Clinical characteristics: EXOC6B-related spondyloepimetaphyseal dysplasia with joint laxity (EXOC6B-SEMD-JL) is characterized by multiple joint dislocations, joint laxity, genu valgum, short stature, and skeletal dysplasia. Joint dislocations of the hips and knees are present at birth in all individuals reported to date. Dislocations can also occur at the elbows, wrists, ankles, and patellae. Growth deficiency develops postnatally. Short neck, scoliosis, kyphosis, and hyperlordosis are reported. The fingers are slender (leptodactyly). Radiographic manifestations include delayed carpal/tarsal bone ossification, gracile short tubular bones, metaphyseal and epiphyseal dysplasia, slender ribs, and spondylar dysplasia (irregular vertebral end plates, narrow interpedicular distance of the lumbar spine, and modest platyspondyly) with age-dependent evolution.

Diagnosis/testing: The diagnosis of EXOC6B-SEMD-JL is established in a proband with characteristic clinical and radiographic features and biallelic pathogenic variants in EXOC6B identified by molecular genetic testing.

Management: Treatment of manifestations: Surgical interventions for joint dislocations to improve mobility; wheelchair and walking aids as needed; physical therapy and orthopedic interventions as needed for scoliosis and kyphosis.

Surveillance: Annual assessment of joints by a rheumatologist or orthopedic surgeon; annual clinical and radiographic assessment for scoliosis and/or kyphosis.

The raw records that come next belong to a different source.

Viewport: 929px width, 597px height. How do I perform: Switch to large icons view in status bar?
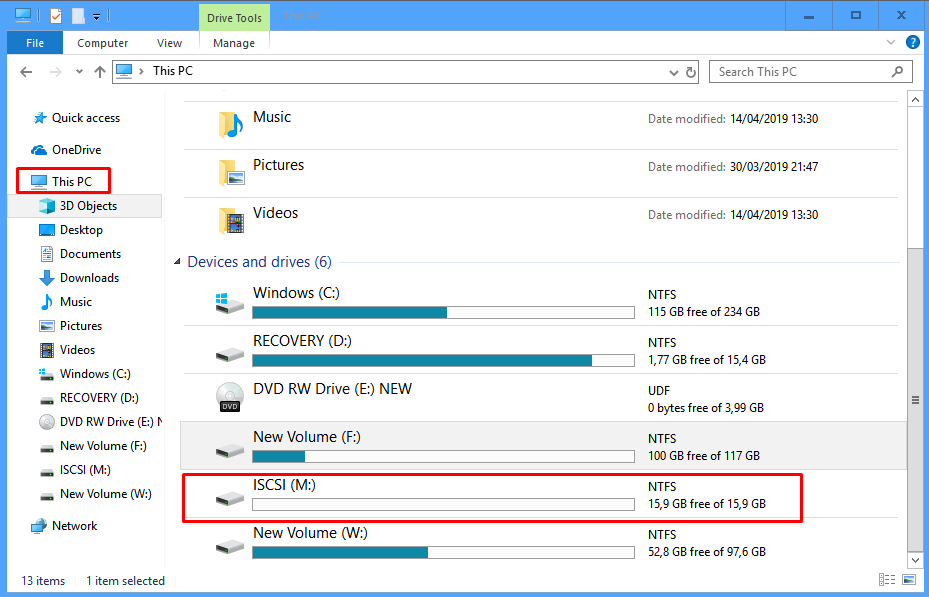[909, 580]
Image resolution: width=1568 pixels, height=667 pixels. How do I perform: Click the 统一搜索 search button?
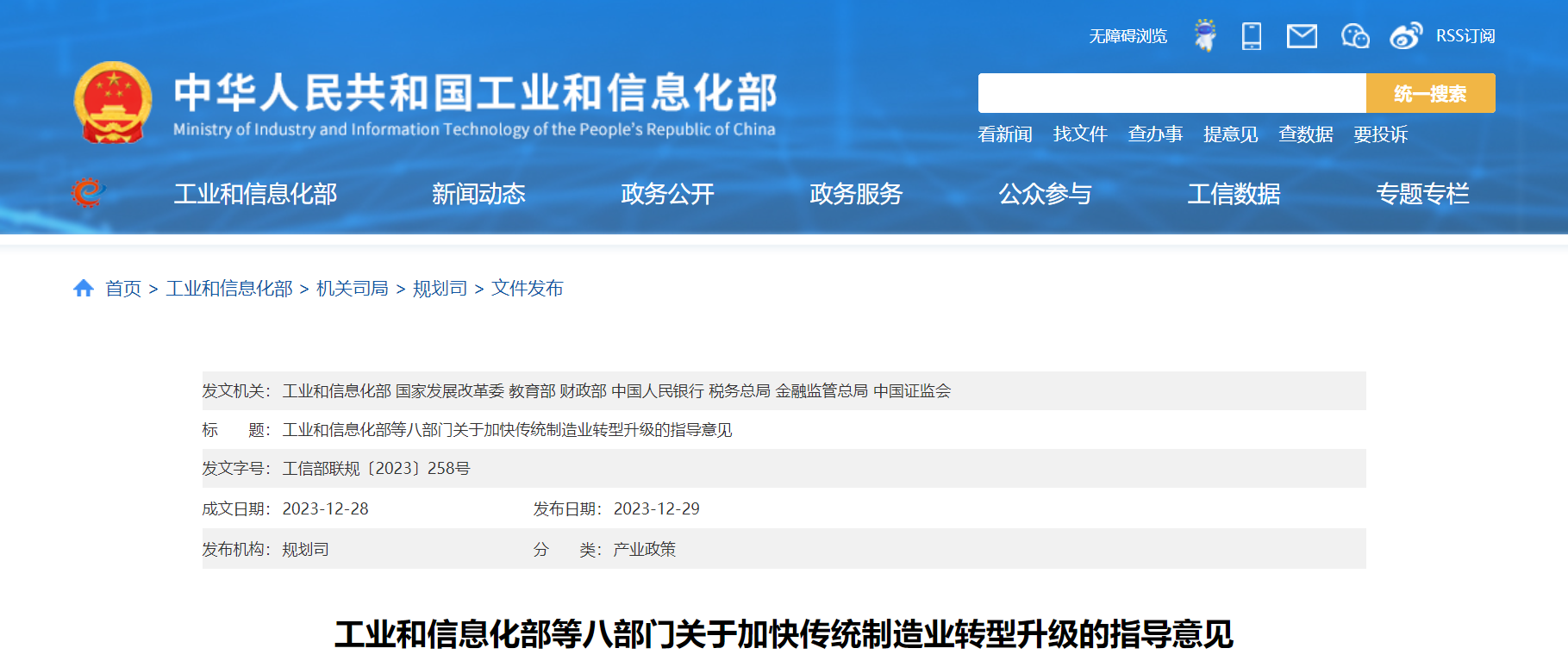(1430, 93)
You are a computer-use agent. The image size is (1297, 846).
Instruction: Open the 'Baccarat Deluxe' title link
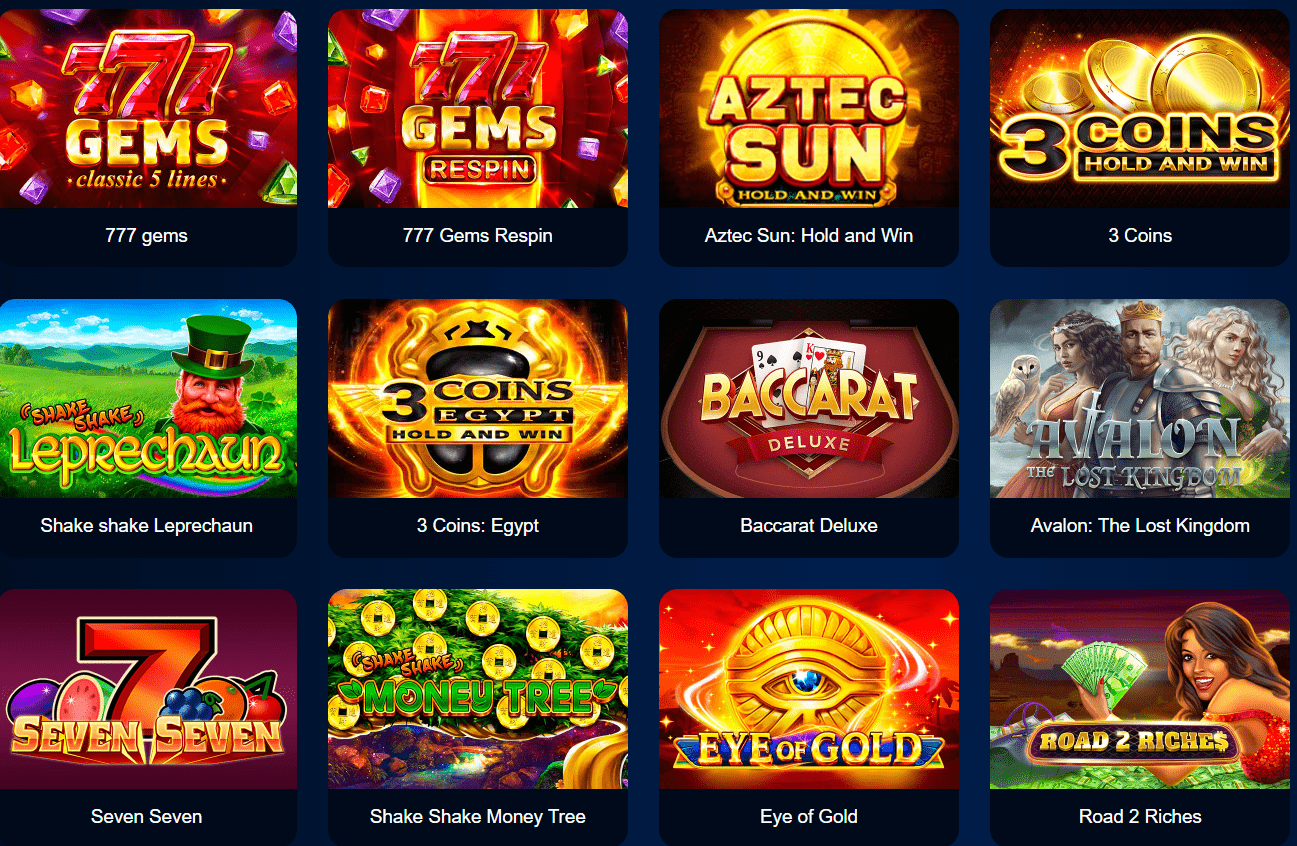pyautogui.click(x=809, y=526)

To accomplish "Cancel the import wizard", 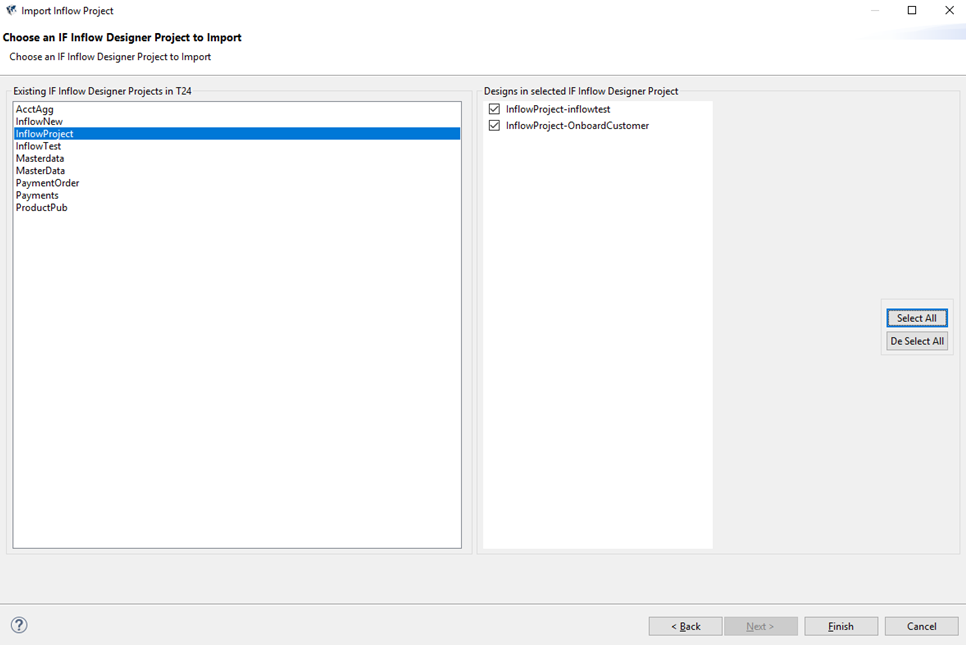I will pos(921,626).
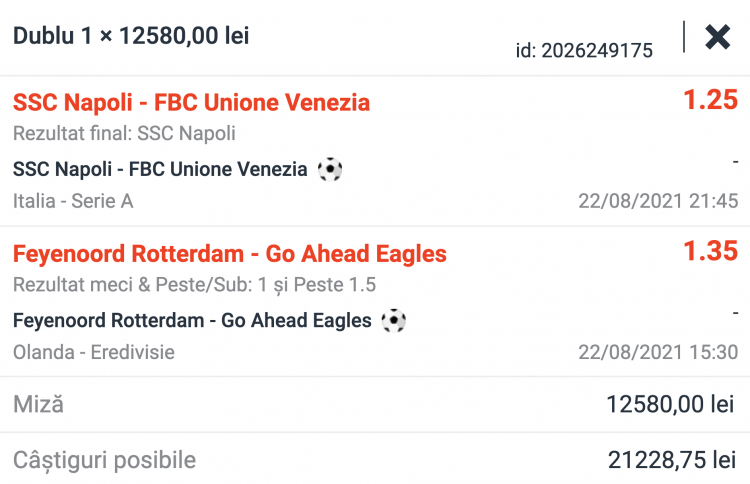Click the soccer ball icon beside SSC Napoli match

[x=330, y=169]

Genetic counseling: EXOC6B-SEMD-JL is inherited in autosomal recessive manner. If both parents are known to be heterozygous for an EXOC6B pathogenic variant, each sib of an affected individual has at conception a 25% chance of being affected, a 50% chance of being an asymptomatic carrier, and a 25% chance of being unaffected and not a carrier. Once the EXOC6B pathogenic variants have been identified in an affected family member, carrier testing for at-risk relatives and prenatal and preimplantation genetic testing are possible.